Interrogé sur les droits de douane, Philippe Bardet affirme que la situation provoque en premier lieu une grande incertitude dans le commerce:

«Les intermédiaires commandent moins ou attendent, car ils ne savent pas ce qui va se passer»

Mais le directeur se montre néanmoins confiant. Le Gruyère se positionne en effet dans le segment premium, où la clientèle est moins sensible aux fluctuations des prix.

«On peut imaginer des augmentations de prix, si nécessaire, pour des consommateurs-cibles américains»

Les prix, c'est l'affaire des fabricants suisses, comme Emmi. L'interprofession n'a aucun pouvoir direct en la matière.

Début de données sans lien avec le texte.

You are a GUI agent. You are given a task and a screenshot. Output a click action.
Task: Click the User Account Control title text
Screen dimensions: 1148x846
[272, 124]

Elle décide du montant versés aux producteurs de lait, aux fromagers ainsi qu'aux autres sous-traitants. A ce sujet, Philippe Bardet est clair:

«Nous ne réduirons pas les prix que nous payons aux fournisseurs»

L'impact est bien réel

Interrogée à ce sujet, Emmi confirme que «la nouvelle situation douanière concerne essentiellement les spécialités fromagères exportées depuis la Suisse, comme le Gruyère AOP», dont l'origine protégée est un gage de qualité. Mais concernant la situation aux Etats-Unis, la porte-parole du premier fabriquant laitier de Suisse, Simone Burgener, explique qu'Emmi applique un modèle commercial décentralisé, c'est à dire qu'elle produit «localement pour le marché local».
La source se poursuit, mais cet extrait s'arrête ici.